The people who delivered the envelopes were warned upon dropping them off that the ballots could be “spoiled” – hence not counted. Nonetheless, the county is still required to take the ballot.
“We try to educate the best we can in that moment but a lot of times, at that point, they just want to turn the ballot in,” elections director Rae Hunter-Havens said.
Regardless of the statute, the state board of elections is leaving it up to county boards to determine whether the ballots returned this way are acceptable.
“Some county boards have been approving these,” Hunter-Havens said. “It’s kind of a gray area that requires county board decision.”
The majority of the New Hanover County board chose to rely on the state law to make its decision to disapprove of the ballots. Members spent some time during the meeting searching through the law book for the language that asserts all ballots “shall be” delivered in person, or by the voter’s near relative or legal guardian.
“I was looking for whether it said we had to require that or we ought to,” board member Jonathan Washburn said. “It says shall.”
Board member Derrick Miller was the sole “nay” in the 4-1 vote. He argued if the law was “so clear cut,” the state board would not have issued legal guidance saying the board could still approve the ballots.
“I have yet to see anything that raises a red flag to me that suggests that we should fear that this was not the voter’s intent,” Miller said. Earlier in the meeting, the elections director assured the board the ballots were returned by one individual at a time, not in batches.
Ninety-five ballots were approved after each was “cured” of deficiencies with an affidavit from the voter.
Under a recent court ruling, cure certifications are allowed for voters to fix issues such as a missing voter signature, printed name or address.

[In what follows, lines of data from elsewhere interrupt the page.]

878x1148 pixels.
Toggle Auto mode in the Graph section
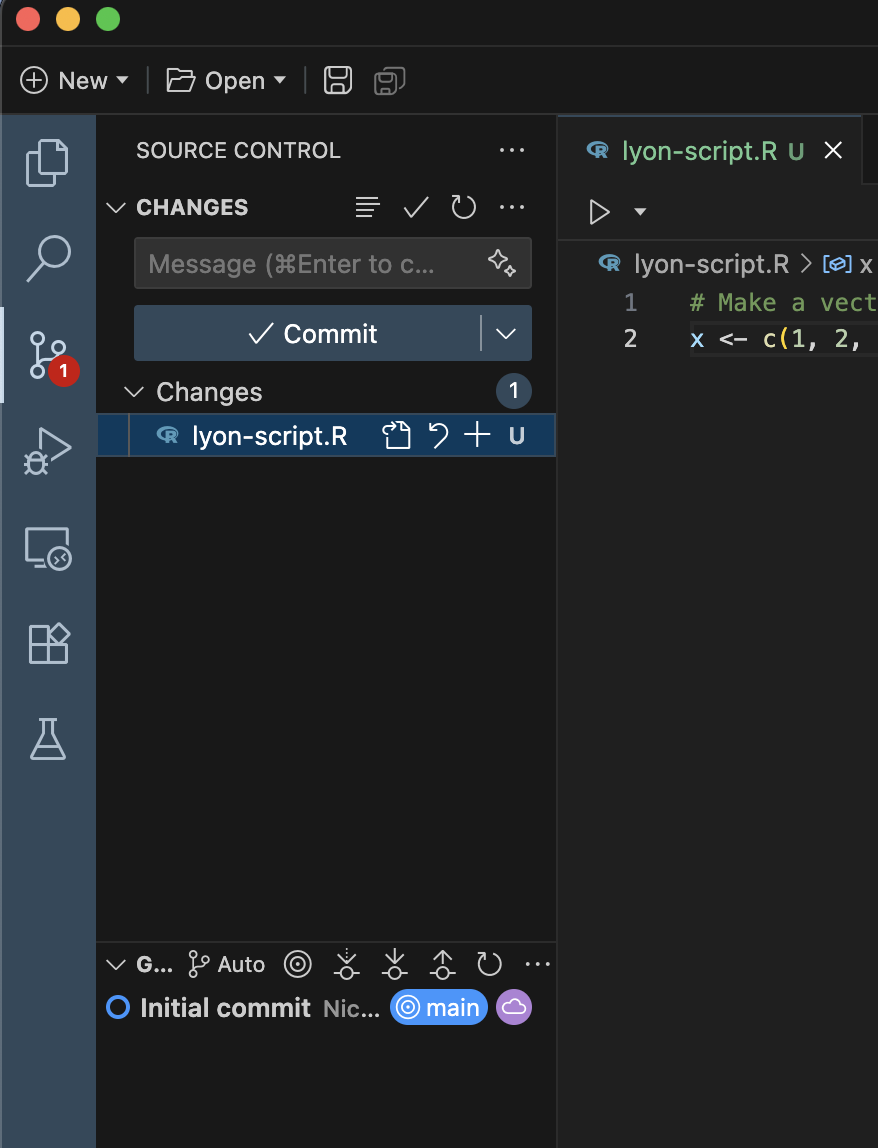(226, 964)
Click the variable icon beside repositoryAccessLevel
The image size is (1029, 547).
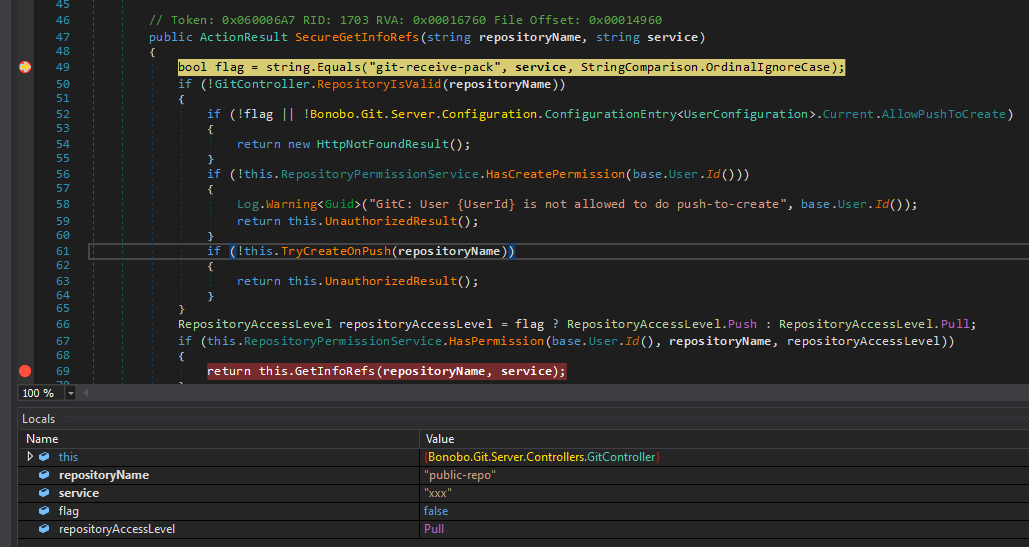pos(45,529)
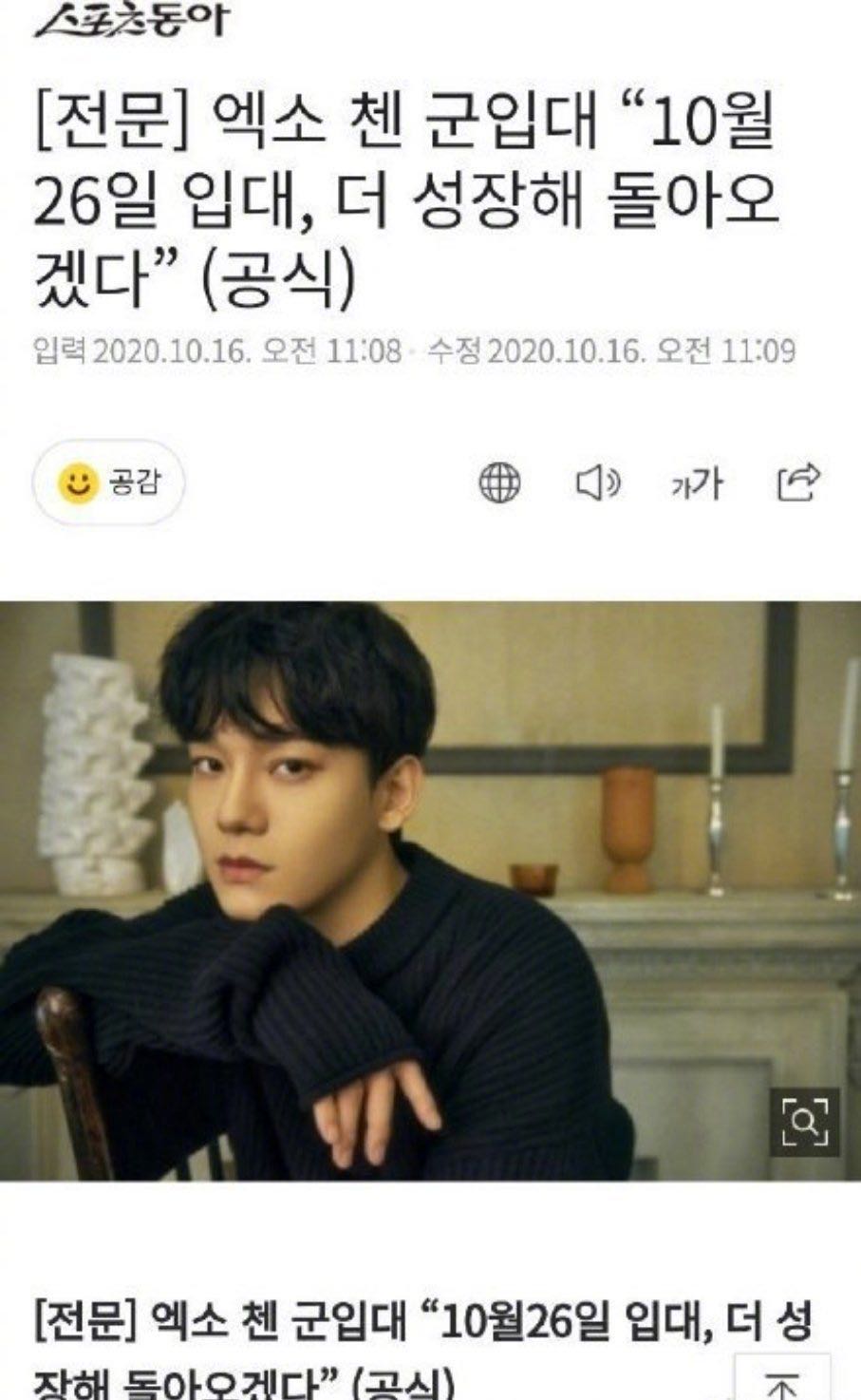861x1400 pixels.
Task: Open the article photo of the man
Action: click(x=430, y=891)
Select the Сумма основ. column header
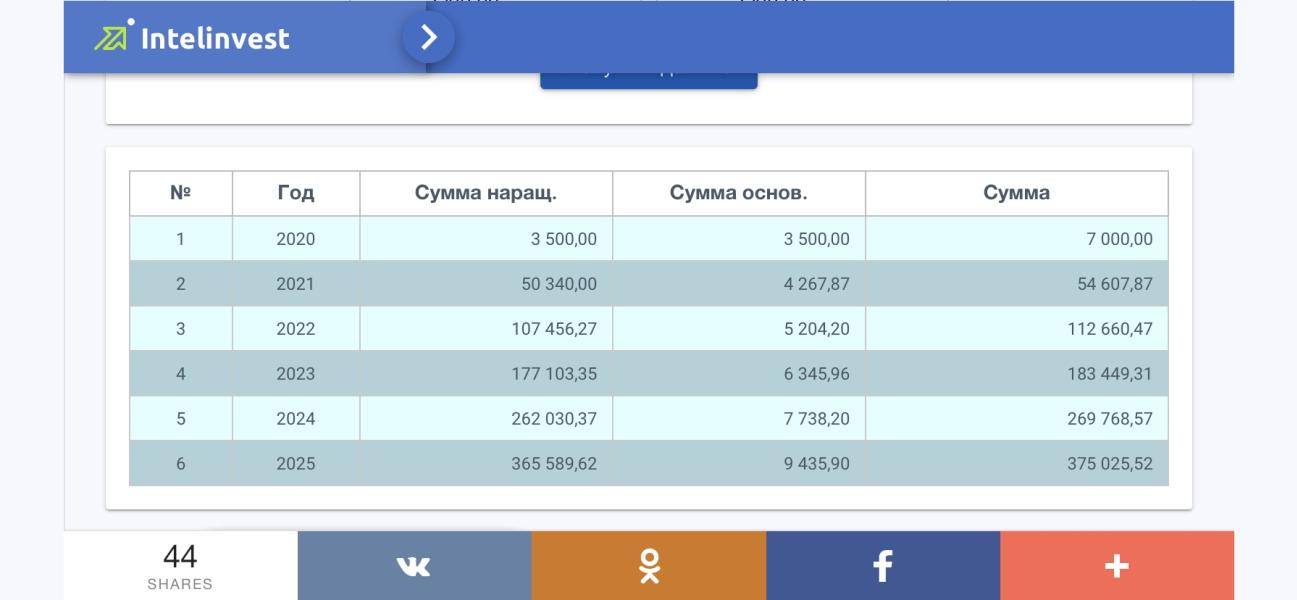 click(x=739, y=193)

However, the lack of a witness signature is one of the few deficiencies that cannot be corrected.
Board members Russ Bryan and Washburn were critical of the court order, but the motion to approve still passed unanimously.
Twelve applications were also up for discussion because the ballots were not collected and logged correctly, which could have been the fault of the election staff.
“We don’t want to penalize the voter for a poll worker error,” Hunter-Havens said.
Washburn voted to recommend approval but said he didn’t like it, adding, “It’s a little bit dirty. The system has broken down here.” It passed 4-1, board member Evelyn Adger opposed.
After the meeting, each envelope was reviewed to ensure it met requirements and then inserted into a voting machine. Results are tabulated Nov. 3.
As of Wednesday, 90,665 people in New Hanover County have so far hit the poles, a turnout of 51%. Of those, more than 22,500 cast ballots by mail and 68,100-plus visited one-stop voting locations.
Nearly half of registered voters in the state – 3.6 million North Carolinians – have already voted in the 2020 election.